Данный тип, как показывает число повторений, был очень популярен в древности; об его популярности свидетельствует и терракотовой вариант Берлинского музея63. Кроме этого варианта, сравнительно близко примыкающего к оригиналу, мы можем указать на фигуры декоративного характера, для которых можно предположить знакомство с разбираемым типом. Особенно часто встречаются подобные фигуры в качестве атлантов. В театре в Салониках тот же Силен встречается с.79 два раза, но с поднятыми вверх руками, поддерживающими архитрав64; связь с типом в театре Диониса несомненна, хотя трактовка форм выказывает стремление к более грубым эффектам. Неоспорима и связь с силенами в композиции в Galleria dei Candelabri nº 9065, хотя поза этих последних фигур ближе к фронтальной, и расположение рук несколько свободнее.
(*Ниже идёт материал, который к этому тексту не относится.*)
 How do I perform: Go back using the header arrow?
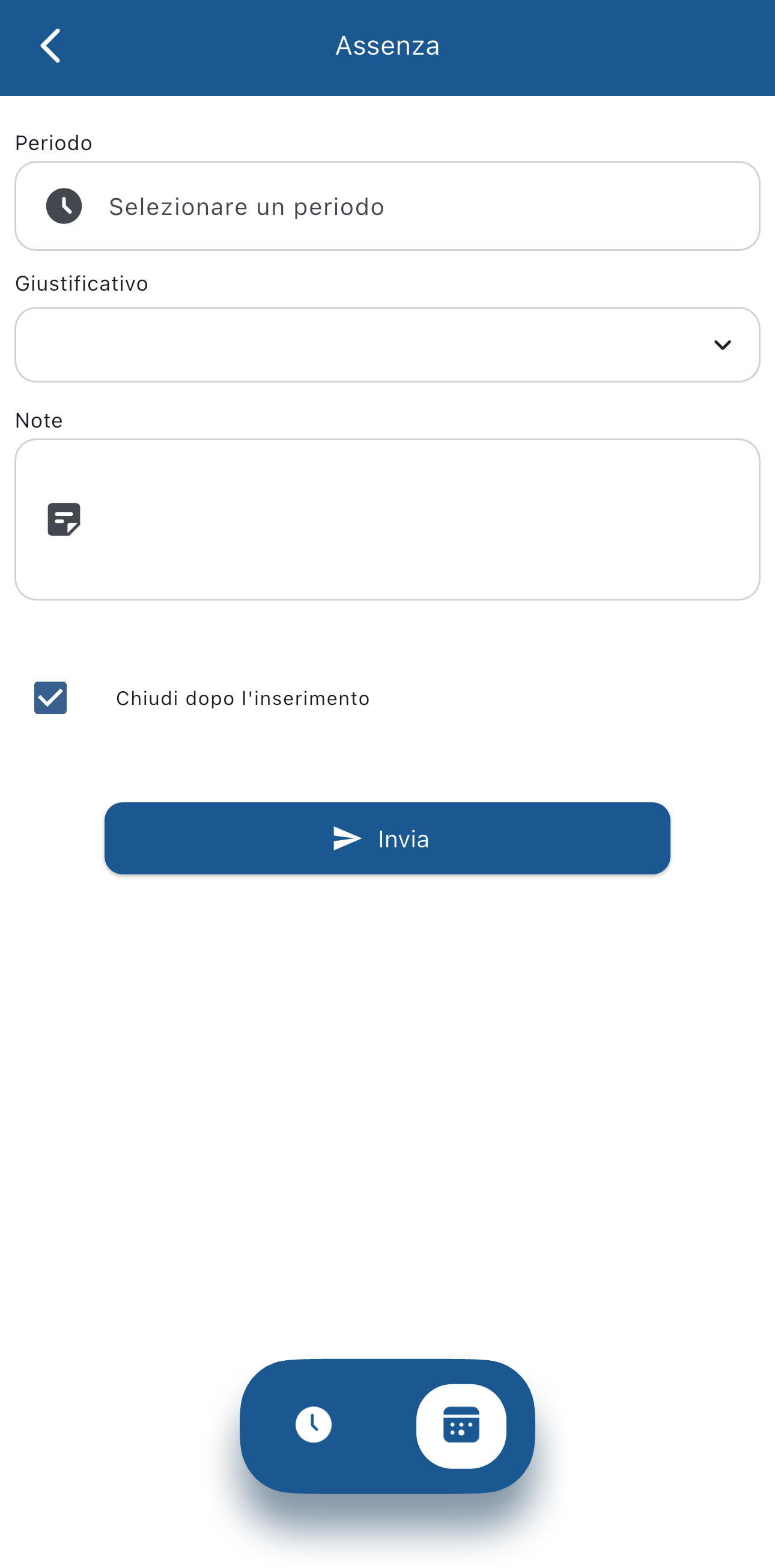pos(50,46)
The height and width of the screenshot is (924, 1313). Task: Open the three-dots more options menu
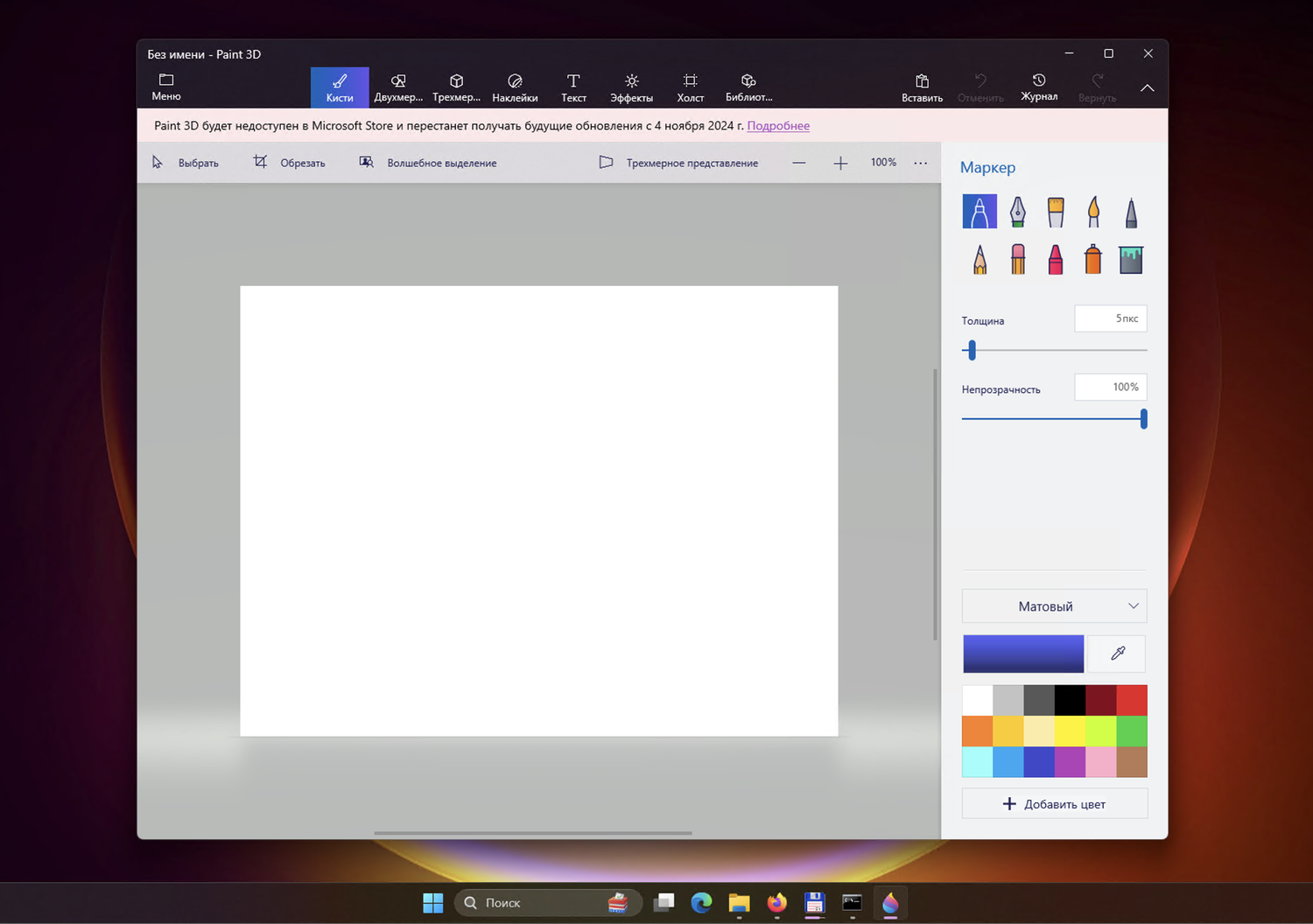pos(920,163)
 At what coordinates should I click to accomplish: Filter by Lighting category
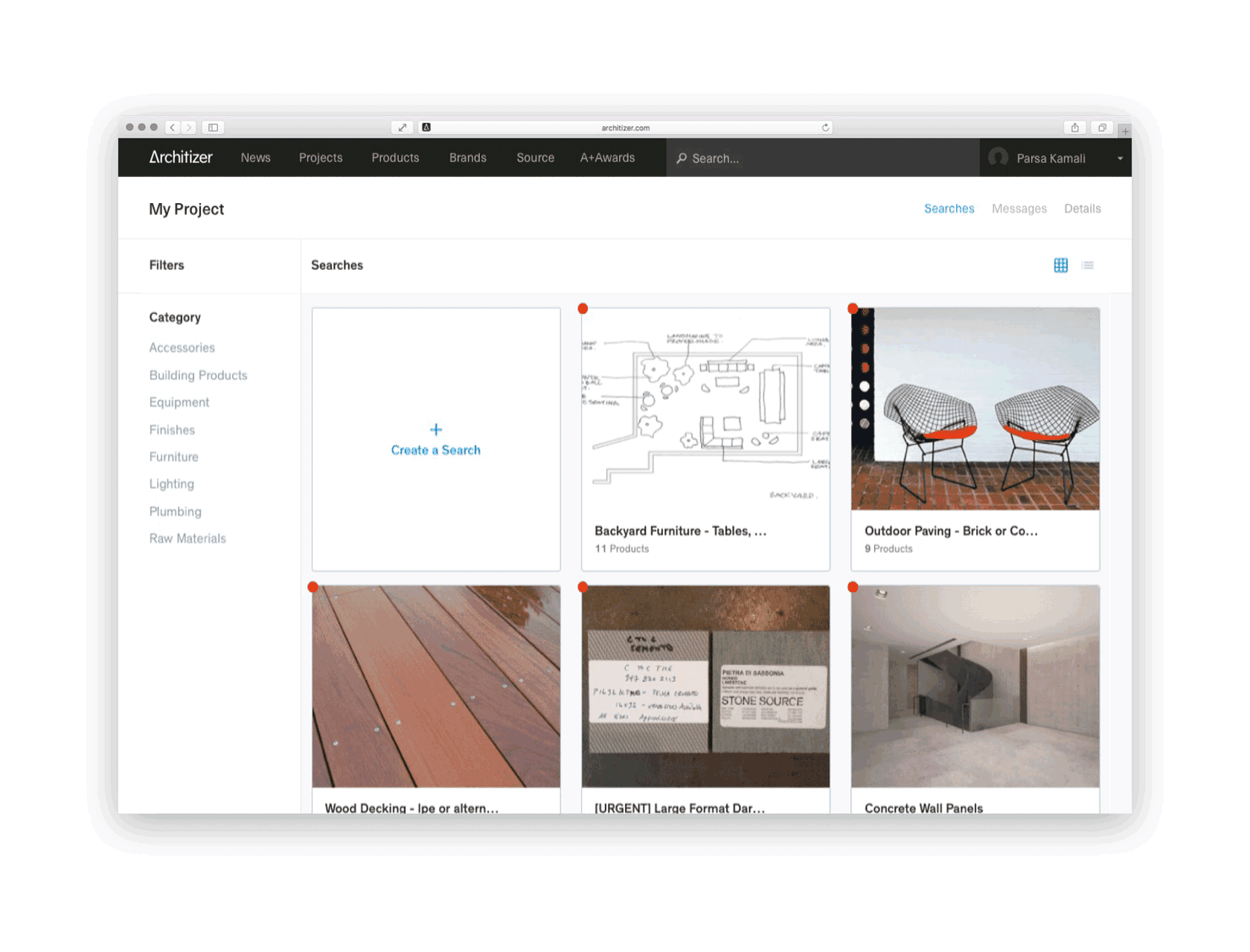click(x=171, y=484)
Очень близка также статуэтка в Лувре, изданная, к сожалению, только в рисунке и без ближайших указаний66. Может быть, к тому же времени принадлежал тип атланта, известный по двум повторениям67 и одному варианту68. Не смею утверждать, что он стоит в зависимости от разбираемого нами типа; толкование как родственного, независимого от него явления, кажется вполне допустимым, тем более ввиду того, что подобные мотивы встречаются на вазах еще середины V в.69 Точно так же статуэтка Силена в Национальной Библиотеке в Париже70, может быть, не зависит от разбираемого нами типа, так как содержит еще больше чисто архаических черт в трактовке бороды и усов.
Но мы не можем останавливаться здесь на разборе других вопросов о зависимости эллинистической скульптуры от искусства первой половины V века71; нам важно было установить факт, что уже около середины этого века могли возникать типы резко натуралистического характера, вроде статуй пьяной старухи и Силена72.